Let’s face it: we’re getting older. We eschew terms like “seniors” (except when it comes to senior discounts!) but the fact is, one of these days, we’re going to have to make changes if we want to maintain the lifestyles we love. That’s what Examiner.com’s baby boomer expert Paul Briand writes about in his story about a study that says, Baby Boomers aren’t taking steps to live independently.
Baby Boomers say, We want to live independently as we age, but a new study suggests we aren’t preparing our homes to do so.
The Global Social Enterprise Initiative (GSEI) at Georgetown University’s McDonough School of Business, and the diversified international technology company Philips, have released a study that shows a widening technology innovation gap for aging Boomers.
The study reveals that 96-percent of respondents say it’s important to be as independent as possible as we get older, but only 21-percent plan to incorporate new so-called “smart home” technology solutions, despite our already widespread use of certain technologies such as computers and wi-fi.

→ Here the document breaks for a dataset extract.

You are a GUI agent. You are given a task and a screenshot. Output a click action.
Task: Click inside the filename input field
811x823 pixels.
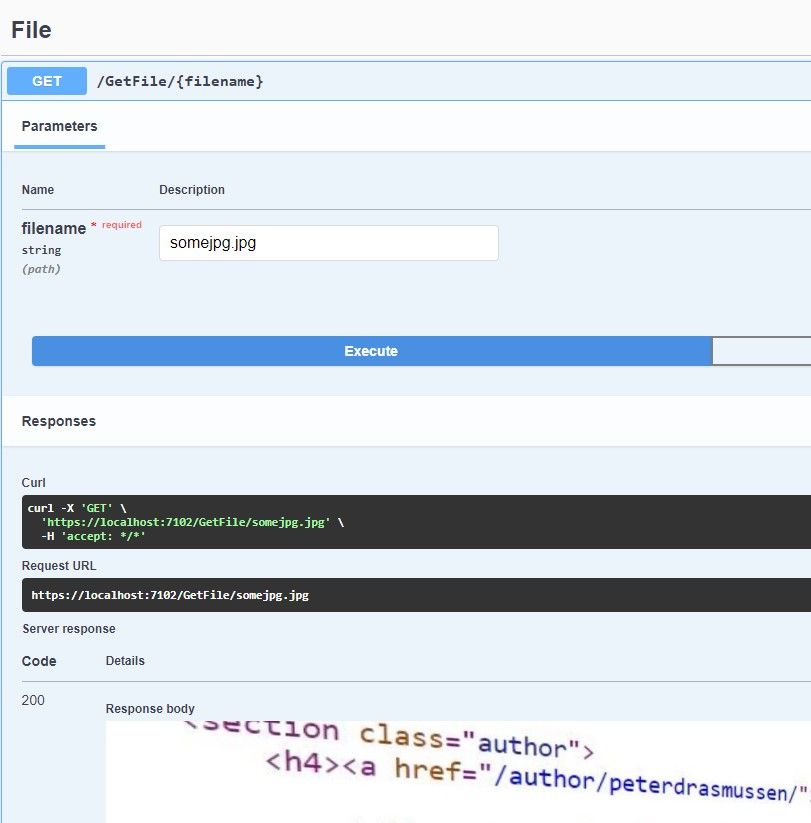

“The projected growth of the aging population constitutes a real need to focus on preparing for the future today,” says Brent Shafer, CEO of Philips North America. “Now is the time that we need to urgently and collectively shift focus to reduce the barriers and increase education on new innovations in technology that bring peace of mind, safety, and convenience.”
Respondents said the three most important factors for communities are high-speed internet access (87-percent), nearby grocery stores (83-percent), and access to hospitals and medical centers (77-percent).
They said the most important factors for home design features are a low-maintenance exterior (58-percent), master bedrooms and baths on the first floor (54-percent), and effective lighting throughout the house (54-percent).
And while Baby Boomers are accustomed to using technology for refilling prescriptions and scheduling doctor visits and going online to review their government services such as Social Security, there’s a reluctance to employ technology in and around the homes we intend to stay in.
The study shows nearly 80-percent of respondents are not thinking about or are not sure they’ll make upgrades to their homes.
A good part of the reluctance, according to the researchers, is concern about cost. Most think it’ll just be too expensive. Researchers say builders and others associated with smart-home technologiesneed to stress the long-term value of the upgrades as well as potential long-term savings, benefits that extend through generations.
“The long-term, intergenerational benefits to universal design and early technology adoption extend beyond the aging population. For example, structural and technological updates can help injured individuals of all ages move with ease,” says Bill Novelli, GSEI founder and Georgetown McDonough professor.